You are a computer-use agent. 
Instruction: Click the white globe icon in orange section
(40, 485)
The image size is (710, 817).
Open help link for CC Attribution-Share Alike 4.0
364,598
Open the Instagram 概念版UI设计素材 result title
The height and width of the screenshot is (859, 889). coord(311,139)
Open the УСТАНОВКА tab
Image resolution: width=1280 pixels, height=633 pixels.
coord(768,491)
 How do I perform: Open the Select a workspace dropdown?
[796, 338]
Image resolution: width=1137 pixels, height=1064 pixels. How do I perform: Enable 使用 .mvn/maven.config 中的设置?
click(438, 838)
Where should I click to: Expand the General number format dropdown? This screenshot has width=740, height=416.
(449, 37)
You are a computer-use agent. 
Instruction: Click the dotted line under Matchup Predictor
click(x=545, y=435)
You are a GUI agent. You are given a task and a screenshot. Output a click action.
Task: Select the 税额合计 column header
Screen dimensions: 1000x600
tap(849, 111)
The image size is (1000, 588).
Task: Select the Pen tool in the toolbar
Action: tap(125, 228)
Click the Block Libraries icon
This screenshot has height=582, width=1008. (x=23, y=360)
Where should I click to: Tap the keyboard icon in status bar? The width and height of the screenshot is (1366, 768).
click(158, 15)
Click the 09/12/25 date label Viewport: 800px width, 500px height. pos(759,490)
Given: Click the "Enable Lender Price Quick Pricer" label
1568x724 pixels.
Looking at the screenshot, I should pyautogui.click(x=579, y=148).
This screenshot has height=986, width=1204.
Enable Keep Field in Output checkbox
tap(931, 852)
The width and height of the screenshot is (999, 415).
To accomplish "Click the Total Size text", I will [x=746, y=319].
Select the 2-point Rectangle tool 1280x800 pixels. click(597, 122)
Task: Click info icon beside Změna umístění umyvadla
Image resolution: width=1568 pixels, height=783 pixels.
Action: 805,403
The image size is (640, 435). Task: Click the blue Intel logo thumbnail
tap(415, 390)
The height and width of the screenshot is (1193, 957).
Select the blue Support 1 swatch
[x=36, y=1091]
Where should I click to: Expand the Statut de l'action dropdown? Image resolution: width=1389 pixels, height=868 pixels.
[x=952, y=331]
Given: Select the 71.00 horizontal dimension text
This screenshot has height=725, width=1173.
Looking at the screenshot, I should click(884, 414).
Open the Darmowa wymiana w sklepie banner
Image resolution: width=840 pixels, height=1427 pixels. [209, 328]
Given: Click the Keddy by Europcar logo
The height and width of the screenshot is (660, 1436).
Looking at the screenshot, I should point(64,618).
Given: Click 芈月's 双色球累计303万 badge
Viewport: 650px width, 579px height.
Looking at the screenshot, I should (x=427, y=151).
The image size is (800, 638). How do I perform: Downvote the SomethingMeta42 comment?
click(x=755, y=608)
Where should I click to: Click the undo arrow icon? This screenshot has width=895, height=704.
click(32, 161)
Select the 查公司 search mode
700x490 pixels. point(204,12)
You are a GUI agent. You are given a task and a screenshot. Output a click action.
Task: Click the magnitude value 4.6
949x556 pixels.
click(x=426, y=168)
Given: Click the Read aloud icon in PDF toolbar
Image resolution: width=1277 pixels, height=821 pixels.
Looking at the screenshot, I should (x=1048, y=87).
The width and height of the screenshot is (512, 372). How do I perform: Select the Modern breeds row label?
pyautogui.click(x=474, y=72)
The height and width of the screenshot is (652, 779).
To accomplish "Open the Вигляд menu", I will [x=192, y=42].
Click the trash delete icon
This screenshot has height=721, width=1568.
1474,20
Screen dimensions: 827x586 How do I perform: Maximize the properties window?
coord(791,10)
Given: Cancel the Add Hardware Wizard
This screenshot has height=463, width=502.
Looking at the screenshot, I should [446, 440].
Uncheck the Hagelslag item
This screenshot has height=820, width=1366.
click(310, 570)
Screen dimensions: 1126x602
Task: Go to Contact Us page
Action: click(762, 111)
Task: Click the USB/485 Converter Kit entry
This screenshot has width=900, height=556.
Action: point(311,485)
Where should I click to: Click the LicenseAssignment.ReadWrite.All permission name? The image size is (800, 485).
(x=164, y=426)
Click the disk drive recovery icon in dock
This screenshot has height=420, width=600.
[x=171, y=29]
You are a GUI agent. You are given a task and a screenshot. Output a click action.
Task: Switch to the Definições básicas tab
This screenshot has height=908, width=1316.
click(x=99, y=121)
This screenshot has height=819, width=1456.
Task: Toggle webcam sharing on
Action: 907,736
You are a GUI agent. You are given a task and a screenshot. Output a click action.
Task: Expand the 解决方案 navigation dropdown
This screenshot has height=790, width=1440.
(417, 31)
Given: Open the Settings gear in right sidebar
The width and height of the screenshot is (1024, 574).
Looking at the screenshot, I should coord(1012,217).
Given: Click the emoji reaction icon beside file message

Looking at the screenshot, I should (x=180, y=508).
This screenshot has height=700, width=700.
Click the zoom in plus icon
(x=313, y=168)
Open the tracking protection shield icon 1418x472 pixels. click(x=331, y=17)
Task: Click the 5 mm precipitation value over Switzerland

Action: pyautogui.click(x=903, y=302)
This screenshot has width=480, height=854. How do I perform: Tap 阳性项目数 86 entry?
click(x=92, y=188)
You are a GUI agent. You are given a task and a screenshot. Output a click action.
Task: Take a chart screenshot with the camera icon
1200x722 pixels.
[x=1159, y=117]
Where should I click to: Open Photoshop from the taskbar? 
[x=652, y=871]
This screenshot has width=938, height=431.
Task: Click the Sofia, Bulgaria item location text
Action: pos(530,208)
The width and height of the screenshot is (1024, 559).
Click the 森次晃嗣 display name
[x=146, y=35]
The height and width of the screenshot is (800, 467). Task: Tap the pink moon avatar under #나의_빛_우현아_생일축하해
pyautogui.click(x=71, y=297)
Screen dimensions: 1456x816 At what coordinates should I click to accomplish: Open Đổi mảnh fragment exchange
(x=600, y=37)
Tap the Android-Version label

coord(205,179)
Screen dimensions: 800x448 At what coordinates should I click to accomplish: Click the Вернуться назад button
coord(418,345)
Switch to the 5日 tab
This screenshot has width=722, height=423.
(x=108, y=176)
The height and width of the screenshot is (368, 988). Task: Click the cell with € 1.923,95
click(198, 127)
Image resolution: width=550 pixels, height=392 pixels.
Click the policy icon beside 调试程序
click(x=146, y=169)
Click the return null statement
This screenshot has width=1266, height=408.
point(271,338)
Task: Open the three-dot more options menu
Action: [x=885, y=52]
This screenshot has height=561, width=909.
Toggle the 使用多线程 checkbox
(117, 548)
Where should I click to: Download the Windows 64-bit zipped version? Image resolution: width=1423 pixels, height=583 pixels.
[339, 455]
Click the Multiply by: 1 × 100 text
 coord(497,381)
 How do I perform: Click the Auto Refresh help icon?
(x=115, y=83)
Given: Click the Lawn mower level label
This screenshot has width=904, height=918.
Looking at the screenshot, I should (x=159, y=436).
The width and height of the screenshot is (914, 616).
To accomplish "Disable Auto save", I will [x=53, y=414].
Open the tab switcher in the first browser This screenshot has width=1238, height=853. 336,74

▶ **Instructions for the task**: Where a line in the records above contains the string "will", return that line.

▶ **Response for this exercise**:
To accomplish "Click the Total Size text", I will [x=746, y=319].
To accomplish "Open the Вигляд menu", I will [x=192, y=42].
To accomplish "Disable Auto save", I will [x=53, y=414].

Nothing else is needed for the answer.